Could you copy out all the lines in the material below where the word "help" occurs?

-- Data extract follows --

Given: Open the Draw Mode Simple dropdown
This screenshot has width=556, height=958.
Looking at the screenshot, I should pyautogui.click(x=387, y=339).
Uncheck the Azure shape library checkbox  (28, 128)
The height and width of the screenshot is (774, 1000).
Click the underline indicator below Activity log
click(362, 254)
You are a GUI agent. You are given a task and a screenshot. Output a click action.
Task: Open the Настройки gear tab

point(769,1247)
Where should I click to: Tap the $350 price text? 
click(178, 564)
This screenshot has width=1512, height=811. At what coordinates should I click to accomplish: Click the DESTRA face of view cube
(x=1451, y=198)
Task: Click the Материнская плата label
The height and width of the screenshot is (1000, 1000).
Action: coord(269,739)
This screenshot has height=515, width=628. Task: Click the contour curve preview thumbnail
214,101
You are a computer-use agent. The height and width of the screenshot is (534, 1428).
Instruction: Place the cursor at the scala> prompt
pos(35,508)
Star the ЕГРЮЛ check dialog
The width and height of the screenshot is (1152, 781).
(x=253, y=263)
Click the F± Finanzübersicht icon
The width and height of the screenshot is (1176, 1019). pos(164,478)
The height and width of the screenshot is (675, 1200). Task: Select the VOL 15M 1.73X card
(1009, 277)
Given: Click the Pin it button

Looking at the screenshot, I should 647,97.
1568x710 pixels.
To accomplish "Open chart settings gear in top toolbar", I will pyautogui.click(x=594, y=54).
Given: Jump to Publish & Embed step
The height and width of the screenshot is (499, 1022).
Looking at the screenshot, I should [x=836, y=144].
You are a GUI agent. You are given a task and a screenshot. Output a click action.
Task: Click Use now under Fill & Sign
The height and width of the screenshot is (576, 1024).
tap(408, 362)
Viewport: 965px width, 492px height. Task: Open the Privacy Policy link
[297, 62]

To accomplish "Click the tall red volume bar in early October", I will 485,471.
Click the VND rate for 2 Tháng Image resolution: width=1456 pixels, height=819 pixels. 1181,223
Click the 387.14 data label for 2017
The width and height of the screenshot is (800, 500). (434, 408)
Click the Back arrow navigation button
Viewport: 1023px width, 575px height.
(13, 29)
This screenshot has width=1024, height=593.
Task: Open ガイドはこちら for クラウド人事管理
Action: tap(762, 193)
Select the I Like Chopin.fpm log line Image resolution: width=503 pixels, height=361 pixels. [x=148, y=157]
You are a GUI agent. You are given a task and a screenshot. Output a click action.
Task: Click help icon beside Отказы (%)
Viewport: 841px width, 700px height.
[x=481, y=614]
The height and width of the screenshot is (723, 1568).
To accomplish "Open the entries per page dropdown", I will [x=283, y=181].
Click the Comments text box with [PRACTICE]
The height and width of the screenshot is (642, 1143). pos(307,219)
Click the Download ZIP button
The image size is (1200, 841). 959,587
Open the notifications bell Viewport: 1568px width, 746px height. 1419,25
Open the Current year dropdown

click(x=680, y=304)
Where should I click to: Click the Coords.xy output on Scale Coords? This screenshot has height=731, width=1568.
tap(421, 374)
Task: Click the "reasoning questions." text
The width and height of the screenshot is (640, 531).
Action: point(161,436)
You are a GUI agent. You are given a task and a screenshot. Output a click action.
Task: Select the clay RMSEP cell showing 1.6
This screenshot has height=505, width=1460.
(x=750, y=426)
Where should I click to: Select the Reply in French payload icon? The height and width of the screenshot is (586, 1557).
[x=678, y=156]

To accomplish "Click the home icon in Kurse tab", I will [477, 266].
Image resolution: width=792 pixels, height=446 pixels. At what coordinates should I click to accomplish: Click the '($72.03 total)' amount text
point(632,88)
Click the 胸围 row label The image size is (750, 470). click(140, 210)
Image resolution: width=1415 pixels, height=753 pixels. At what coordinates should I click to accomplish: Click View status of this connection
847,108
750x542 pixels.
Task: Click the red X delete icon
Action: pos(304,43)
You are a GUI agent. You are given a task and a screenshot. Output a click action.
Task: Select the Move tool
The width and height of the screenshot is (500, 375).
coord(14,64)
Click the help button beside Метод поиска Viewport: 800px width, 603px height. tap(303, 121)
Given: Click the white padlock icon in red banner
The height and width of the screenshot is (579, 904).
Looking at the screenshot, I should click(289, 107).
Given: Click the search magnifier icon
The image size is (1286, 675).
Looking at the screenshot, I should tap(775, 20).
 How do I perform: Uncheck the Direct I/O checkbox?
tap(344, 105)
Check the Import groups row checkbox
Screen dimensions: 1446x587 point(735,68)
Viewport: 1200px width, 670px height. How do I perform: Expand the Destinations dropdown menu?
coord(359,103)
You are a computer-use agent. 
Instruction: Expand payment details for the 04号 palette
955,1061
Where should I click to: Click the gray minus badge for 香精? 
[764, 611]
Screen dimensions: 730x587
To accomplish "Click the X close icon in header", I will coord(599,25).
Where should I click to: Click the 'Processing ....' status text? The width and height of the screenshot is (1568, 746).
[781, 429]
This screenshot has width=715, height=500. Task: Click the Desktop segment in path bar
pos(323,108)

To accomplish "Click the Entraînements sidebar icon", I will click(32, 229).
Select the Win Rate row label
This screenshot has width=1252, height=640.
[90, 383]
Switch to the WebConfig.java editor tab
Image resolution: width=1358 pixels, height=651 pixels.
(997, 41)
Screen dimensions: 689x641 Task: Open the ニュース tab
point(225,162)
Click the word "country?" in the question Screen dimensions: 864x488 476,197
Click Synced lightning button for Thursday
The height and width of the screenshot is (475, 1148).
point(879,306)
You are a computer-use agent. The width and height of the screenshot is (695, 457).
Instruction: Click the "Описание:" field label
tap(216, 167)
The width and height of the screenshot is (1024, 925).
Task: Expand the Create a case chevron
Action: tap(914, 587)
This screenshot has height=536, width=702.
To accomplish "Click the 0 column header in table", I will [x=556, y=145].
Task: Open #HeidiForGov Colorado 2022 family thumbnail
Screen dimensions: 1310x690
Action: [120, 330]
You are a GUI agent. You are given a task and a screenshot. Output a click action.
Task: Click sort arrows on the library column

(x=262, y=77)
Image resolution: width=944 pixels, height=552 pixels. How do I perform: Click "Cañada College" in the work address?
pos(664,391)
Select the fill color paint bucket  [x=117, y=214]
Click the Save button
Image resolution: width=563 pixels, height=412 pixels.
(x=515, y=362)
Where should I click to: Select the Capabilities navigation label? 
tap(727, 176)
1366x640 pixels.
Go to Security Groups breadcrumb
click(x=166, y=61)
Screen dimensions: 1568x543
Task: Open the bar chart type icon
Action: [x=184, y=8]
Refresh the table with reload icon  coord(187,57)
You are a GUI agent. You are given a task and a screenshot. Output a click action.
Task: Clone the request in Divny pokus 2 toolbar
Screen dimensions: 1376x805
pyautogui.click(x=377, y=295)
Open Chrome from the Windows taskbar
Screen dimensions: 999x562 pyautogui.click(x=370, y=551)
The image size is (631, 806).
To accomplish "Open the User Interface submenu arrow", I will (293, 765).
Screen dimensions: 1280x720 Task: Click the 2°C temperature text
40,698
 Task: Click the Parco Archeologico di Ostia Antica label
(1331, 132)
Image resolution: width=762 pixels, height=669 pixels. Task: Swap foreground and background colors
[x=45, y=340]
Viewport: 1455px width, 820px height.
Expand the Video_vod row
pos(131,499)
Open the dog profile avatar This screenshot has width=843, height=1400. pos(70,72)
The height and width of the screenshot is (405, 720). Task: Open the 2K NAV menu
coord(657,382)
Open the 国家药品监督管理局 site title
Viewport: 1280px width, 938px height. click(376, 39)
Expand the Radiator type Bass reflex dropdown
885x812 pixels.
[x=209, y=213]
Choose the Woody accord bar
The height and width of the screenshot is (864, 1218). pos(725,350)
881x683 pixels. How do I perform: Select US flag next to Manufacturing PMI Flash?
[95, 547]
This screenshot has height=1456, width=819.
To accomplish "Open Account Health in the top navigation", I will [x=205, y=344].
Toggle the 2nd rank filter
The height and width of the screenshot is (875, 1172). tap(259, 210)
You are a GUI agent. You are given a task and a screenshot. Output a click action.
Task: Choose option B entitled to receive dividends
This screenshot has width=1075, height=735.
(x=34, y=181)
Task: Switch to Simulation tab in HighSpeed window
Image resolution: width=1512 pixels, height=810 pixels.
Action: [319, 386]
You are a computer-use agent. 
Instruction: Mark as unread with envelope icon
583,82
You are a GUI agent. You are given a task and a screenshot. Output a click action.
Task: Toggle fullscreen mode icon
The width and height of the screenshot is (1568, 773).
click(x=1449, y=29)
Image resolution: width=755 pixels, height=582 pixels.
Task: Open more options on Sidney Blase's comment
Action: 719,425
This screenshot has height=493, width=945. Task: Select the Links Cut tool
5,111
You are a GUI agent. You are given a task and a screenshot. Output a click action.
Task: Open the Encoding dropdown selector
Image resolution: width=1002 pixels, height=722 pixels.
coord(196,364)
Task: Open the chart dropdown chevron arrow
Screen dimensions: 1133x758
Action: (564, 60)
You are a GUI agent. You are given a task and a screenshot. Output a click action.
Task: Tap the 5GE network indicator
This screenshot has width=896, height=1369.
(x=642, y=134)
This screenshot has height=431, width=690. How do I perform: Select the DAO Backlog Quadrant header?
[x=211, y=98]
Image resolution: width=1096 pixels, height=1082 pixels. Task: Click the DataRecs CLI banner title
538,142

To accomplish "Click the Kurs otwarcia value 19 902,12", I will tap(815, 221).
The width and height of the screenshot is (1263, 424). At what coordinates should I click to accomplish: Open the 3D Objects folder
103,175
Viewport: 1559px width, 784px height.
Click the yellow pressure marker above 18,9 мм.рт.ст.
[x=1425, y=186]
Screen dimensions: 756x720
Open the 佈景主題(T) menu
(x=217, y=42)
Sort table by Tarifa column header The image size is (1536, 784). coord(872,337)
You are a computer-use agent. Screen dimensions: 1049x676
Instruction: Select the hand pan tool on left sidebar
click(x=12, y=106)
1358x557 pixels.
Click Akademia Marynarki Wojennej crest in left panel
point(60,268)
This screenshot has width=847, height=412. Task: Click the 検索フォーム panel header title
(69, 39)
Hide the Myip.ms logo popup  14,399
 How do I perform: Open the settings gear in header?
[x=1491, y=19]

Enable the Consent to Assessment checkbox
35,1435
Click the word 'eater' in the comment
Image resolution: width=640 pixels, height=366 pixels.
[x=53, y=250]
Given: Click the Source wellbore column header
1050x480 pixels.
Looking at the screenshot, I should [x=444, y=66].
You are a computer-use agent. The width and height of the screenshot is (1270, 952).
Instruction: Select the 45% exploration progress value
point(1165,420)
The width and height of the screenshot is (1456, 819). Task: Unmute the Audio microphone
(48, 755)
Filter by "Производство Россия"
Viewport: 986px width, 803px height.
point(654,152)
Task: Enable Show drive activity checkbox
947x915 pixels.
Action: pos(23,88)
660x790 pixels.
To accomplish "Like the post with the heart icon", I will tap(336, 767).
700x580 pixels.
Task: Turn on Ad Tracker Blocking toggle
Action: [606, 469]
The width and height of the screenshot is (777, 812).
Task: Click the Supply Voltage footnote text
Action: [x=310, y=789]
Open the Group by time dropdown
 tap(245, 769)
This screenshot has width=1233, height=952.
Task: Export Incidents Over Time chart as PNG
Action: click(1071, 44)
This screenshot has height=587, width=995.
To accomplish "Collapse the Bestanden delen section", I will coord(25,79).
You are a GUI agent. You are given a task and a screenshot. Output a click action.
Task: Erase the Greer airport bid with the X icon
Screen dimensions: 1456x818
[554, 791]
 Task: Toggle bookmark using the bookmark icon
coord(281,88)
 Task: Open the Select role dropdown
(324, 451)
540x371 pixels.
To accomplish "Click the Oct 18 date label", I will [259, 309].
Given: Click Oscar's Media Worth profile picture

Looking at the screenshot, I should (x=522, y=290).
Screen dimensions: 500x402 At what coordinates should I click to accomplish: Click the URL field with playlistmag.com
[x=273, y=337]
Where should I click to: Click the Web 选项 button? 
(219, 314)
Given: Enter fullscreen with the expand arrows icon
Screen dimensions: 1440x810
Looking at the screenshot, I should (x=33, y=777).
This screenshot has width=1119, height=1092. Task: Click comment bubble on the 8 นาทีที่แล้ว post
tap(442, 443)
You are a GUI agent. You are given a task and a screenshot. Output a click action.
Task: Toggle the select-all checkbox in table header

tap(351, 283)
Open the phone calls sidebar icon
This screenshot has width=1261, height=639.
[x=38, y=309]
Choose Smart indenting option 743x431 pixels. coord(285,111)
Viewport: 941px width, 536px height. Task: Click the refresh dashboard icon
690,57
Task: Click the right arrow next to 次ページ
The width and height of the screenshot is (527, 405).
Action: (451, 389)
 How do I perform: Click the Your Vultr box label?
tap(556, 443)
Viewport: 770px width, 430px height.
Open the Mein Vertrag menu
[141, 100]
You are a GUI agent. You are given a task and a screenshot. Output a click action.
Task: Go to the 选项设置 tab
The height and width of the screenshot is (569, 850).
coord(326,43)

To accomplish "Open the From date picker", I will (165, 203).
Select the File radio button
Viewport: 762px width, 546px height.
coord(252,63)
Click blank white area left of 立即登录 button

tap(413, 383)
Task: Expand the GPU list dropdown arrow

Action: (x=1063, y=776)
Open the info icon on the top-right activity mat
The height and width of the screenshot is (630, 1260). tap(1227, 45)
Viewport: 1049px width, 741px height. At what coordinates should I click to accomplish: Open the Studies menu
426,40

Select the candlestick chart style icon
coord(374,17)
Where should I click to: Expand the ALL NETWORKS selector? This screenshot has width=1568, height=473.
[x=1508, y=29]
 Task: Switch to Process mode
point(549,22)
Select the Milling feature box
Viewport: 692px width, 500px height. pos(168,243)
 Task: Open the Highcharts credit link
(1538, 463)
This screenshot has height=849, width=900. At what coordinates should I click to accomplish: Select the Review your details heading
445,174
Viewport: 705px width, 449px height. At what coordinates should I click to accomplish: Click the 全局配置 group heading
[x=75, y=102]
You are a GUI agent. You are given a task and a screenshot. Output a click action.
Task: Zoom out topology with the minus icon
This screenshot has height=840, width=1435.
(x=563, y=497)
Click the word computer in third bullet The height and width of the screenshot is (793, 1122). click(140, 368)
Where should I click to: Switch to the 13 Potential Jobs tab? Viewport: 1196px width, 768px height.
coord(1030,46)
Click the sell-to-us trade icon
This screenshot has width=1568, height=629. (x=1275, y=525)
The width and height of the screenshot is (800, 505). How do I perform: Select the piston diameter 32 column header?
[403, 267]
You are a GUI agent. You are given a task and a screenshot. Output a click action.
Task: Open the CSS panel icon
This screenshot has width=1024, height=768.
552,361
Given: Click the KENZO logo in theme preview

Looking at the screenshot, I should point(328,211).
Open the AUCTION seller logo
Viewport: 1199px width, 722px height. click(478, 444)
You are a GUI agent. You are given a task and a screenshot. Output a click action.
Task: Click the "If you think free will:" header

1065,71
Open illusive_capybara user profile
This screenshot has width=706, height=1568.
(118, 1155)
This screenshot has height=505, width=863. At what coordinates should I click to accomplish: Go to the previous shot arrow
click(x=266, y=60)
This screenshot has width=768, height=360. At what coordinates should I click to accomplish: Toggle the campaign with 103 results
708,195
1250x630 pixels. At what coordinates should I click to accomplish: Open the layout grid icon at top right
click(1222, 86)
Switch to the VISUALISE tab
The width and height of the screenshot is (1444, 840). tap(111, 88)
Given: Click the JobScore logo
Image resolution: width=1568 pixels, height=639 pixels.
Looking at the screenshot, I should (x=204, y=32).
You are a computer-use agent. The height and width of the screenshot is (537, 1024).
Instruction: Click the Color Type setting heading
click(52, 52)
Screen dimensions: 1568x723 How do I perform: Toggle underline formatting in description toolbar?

-- Data extract concluded --

Exercise result »
Task: Click help icon beside Отказы (%)
Click the help button beside Метод поиска Viewport: 800px width, 603px height. tap(303, 121)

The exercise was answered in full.